■ **HOW TO COMPLETE THIS TASK**
The records follow. Count the lines holding "Blue" and give only the number.

☆ ☆ ☆ ☆ ☆ ☆ ☆

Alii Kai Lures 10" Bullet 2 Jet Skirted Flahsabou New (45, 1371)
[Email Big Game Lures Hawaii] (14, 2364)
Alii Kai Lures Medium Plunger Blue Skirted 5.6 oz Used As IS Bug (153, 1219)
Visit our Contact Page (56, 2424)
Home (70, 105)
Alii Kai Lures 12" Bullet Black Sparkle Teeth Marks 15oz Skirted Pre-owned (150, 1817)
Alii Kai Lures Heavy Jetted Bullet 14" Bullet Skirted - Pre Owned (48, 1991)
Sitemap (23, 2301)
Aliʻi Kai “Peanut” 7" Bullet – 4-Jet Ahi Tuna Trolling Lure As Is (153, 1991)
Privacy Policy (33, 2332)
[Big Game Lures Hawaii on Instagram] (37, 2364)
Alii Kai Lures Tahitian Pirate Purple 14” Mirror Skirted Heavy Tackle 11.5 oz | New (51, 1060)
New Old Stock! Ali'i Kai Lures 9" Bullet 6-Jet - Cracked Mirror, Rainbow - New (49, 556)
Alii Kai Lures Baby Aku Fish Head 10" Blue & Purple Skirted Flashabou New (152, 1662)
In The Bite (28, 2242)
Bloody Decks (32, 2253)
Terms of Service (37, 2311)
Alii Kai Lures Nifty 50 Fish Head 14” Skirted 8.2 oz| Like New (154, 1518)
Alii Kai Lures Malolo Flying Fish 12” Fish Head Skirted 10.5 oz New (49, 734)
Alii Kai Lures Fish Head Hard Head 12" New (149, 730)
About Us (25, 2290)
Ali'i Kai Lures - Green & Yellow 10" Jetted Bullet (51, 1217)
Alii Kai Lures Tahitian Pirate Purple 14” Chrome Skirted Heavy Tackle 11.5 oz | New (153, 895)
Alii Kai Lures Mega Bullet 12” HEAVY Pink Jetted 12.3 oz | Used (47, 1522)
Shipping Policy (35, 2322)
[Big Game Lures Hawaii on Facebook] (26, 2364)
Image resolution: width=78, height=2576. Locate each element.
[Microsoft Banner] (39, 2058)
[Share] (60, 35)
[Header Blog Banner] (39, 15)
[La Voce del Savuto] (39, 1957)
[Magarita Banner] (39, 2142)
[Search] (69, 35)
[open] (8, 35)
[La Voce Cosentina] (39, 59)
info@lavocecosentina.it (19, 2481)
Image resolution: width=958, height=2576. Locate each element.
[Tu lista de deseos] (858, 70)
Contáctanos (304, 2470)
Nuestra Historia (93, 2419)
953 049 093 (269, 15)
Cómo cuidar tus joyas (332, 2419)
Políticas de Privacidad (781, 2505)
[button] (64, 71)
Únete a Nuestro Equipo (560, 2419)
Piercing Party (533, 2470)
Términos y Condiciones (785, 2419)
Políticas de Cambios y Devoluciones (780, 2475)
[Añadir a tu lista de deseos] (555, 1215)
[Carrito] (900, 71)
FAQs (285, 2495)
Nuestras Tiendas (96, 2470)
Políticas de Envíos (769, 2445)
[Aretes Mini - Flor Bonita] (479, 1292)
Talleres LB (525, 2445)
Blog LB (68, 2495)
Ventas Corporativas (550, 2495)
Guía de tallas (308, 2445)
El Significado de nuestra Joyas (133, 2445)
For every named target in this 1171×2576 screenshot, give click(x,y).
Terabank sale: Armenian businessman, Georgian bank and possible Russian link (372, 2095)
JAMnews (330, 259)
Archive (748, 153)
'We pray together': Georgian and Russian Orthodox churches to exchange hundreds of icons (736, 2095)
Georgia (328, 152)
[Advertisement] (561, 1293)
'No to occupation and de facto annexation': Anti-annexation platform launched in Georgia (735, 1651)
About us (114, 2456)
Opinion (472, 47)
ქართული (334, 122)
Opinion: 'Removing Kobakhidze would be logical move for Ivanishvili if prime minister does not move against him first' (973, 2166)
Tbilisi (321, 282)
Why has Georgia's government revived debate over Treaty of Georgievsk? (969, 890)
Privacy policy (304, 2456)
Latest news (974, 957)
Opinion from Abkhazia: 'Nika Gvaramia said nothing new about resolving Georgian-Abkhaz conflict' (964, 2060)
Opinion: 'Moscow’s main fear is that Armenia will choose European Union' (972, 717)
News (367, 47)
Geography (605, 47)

☆ ☆ ☆ ☆ ☆ ☆ ☆

■ **EXPECTED ANSWER**
2